No safe regulatory harbor at this time

In short, at this time there is no safe regulatory harbor for distributors of pet foods, treats or other articles subject to regulation as animal feeds to include CBD in their products. Therefore, for those wishing to market CBD-containing pet products, other means of distribution would appear to be a more prudent tack. It is obvious that the regulatory landscape remains rocky regardless, but labeling a product so that it is “not a food” (e.g., a “dosage form animal health product” as per NASC guidance) may be a less risky option.

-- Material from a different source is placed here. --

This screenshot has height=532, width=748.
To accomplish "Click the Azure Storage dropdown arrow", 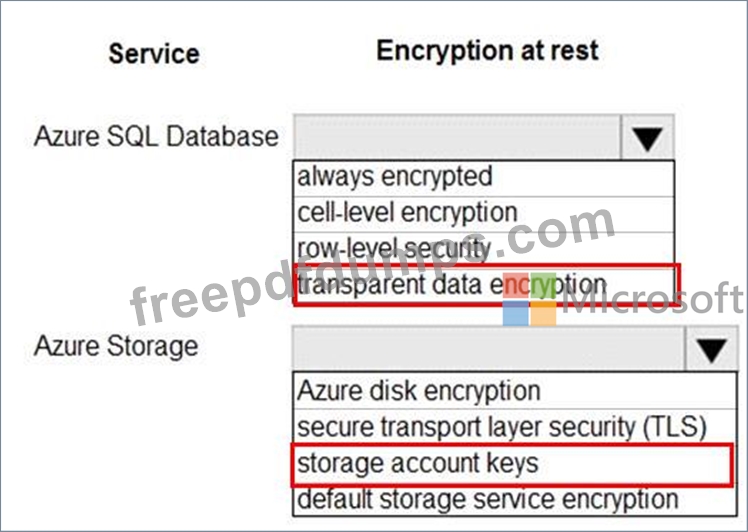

Limiting claims to exclude any expressed or implied drug claims would likely help mitigate (though not wholly negate) the risk of enforcement action.


Briefly: Top 5 takeaways

  1. A presumption that CBD usage in pet foods or treats is acceptable based on media attention or products on the market is premature.
  2. Under federal and state law, CBD currently does not meet any criteria for legal use as an ingredient in a pet food or treat.
  3. The 2018 Farm Bill, which amended the Controlled Substances Act to exempt hemp, does not impact the Federal Food, Drug and Cosmetic Act as enforced by FDA.
  4. The same is true for equivalent state laws enforced by state feed control officials.
  5. In late November, FDA sent warning letters to companies distributing CBD products, including some pet food manufacturers.